You can handle them all if you're careful enough.

Java's char is a UTF-16 code unit. For characters with code-point > 0xFFFF it will be encoded with 2 chars (a surrogate pair).

See http://www.oracle.com/us/technologies/java/supplementary-142654.html for how to handle those characters in Java.

(BTW, in Unicode 5.2 there are 107,154 assigned characters out of 1,114,112 slots.)

Solution 2:

Java uses UTF-16. A single Java char can only represent characters from the basic multilingual plane. Other characters have to be represented by a surrogate pair of two chars. This is reflected by API methods such as String.codePointAt().

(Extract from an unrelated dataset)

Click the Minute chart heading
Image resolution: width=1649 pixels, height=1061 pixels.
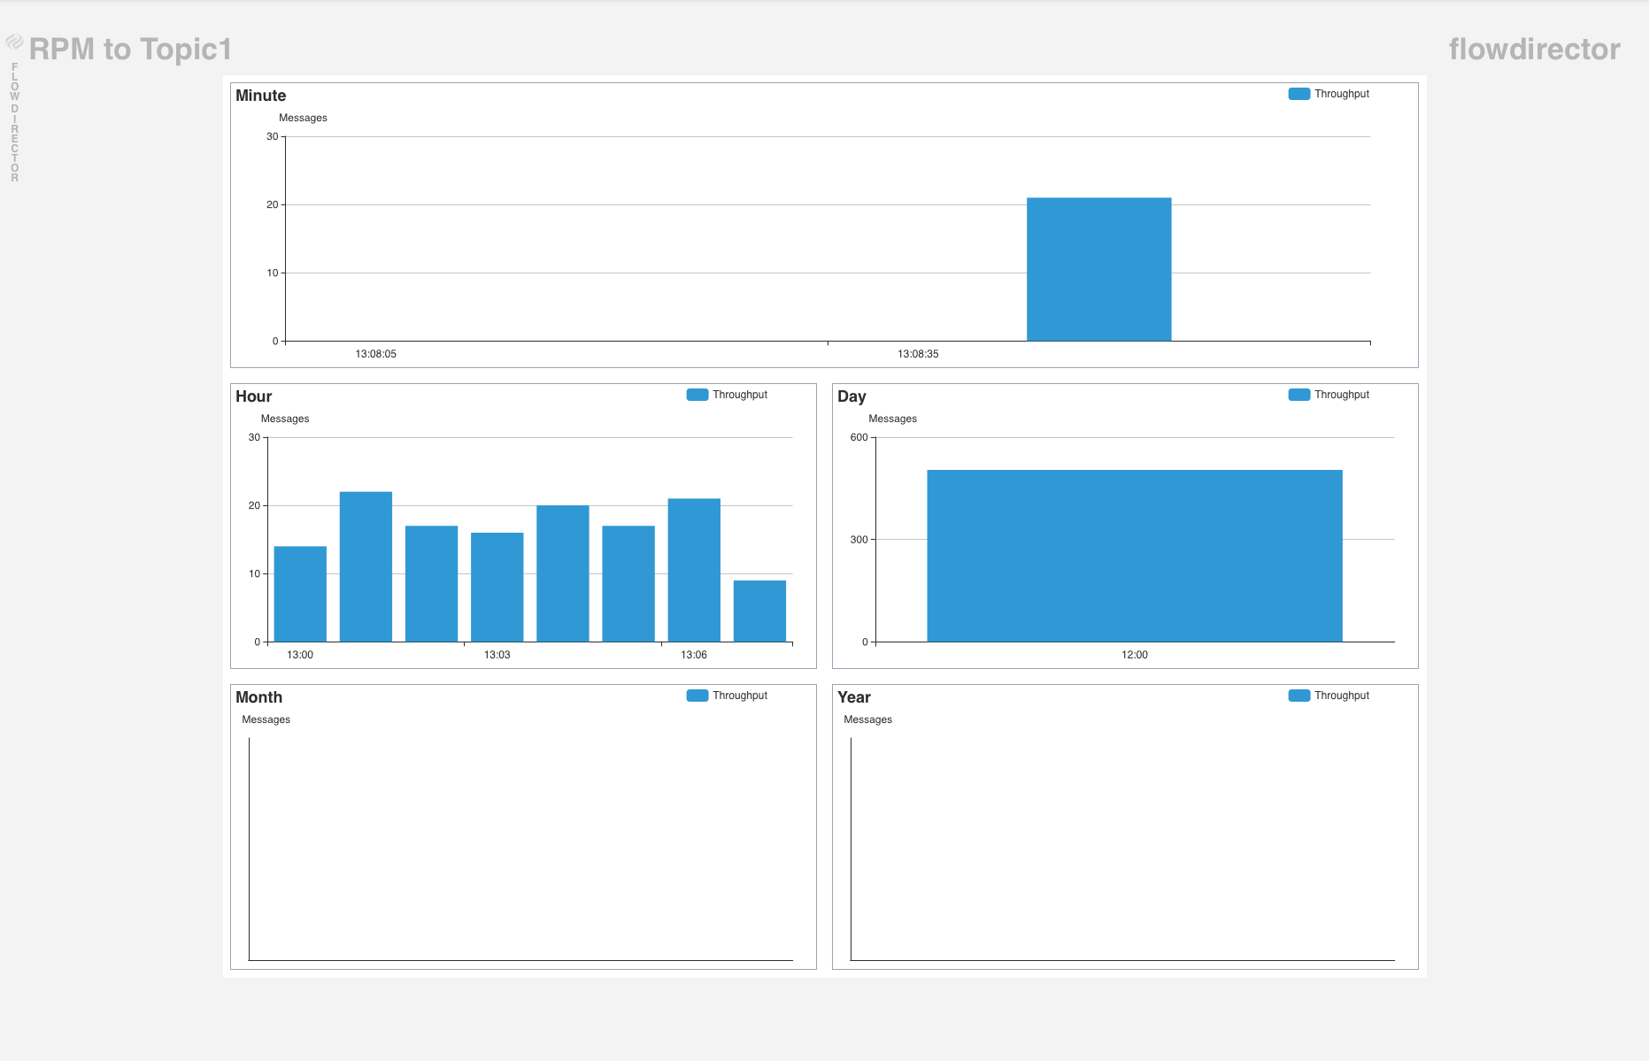(x=260, y=96)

And yes, this means that a lot of Java code will break in one way or another when used with characters outside the basic multilingual plane.

Solution 3:

To add to the other answers, some points to remember:

  • A Java char takes always 16 bits.

  • A Unicode character, when encoded as UTF-16, takes "almost always" (not always) 16 bits: that's because there are more than 64K unicode characters. Hence, a Java char is NOT a Unicode character (though "almost always" is).

  • "Almost always", above, means the 64K first code points of Unicode, range 0x0000 to 0xFFFF (BMP), which take 16 bits in the UTF-16 encoding.

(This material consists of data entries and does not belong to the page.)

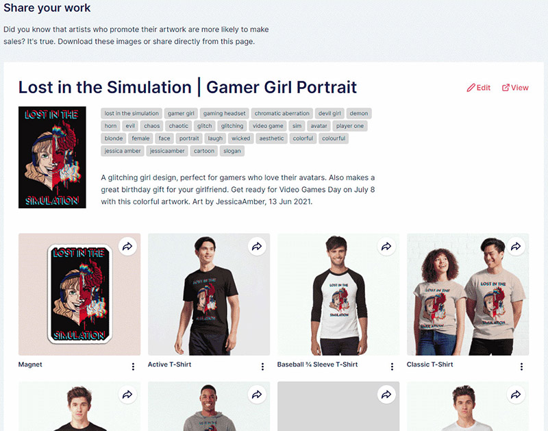This screenshot has height=431, width=548.
Task: Select the 'gamer girl' tag
Action: point(181,113)
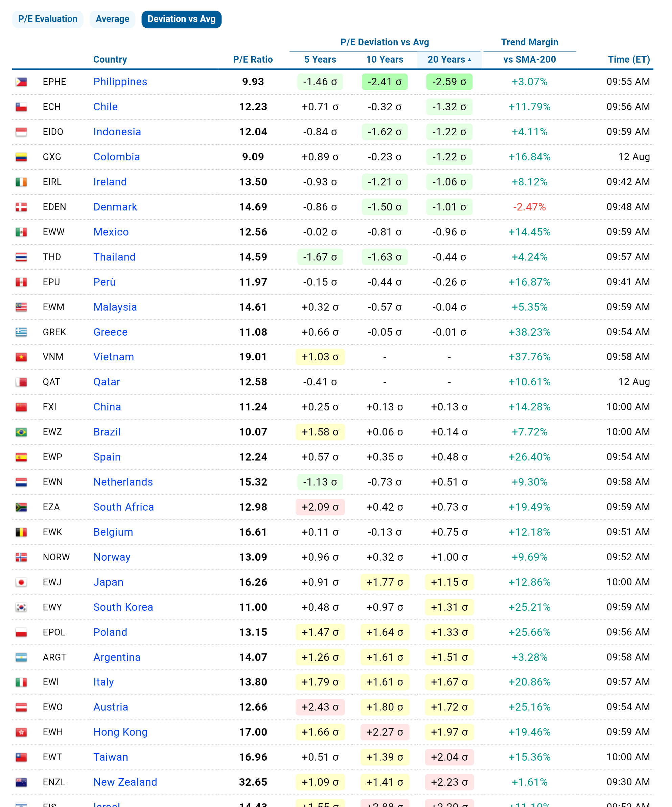672x807 pixels.
Task: Sort by P/E Ratio column header
Action: click(x=253, y=60)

  • A non-BMP ("rare") Unicode character is represented as two Java chars (surrogate representation). This applies also to the literal representation as a string: For example, the character U+20000 is written as "\uD840\uDC00".

  • Corolary: string.length() returns the number of java chars, not of Unicode chars. A string that has just one "rare" unicode character (eg U+20000) would return length() = 2 . Same consideration applies to any method that deals with char-sequences.

  • Java has little intelligence for dealing with non-BMP unicode characters as a whole. There are some utility methods that treat characters as code-points, represented as ints eg: Character.isLetter(int ch). Those are the real fully-Unicode methods.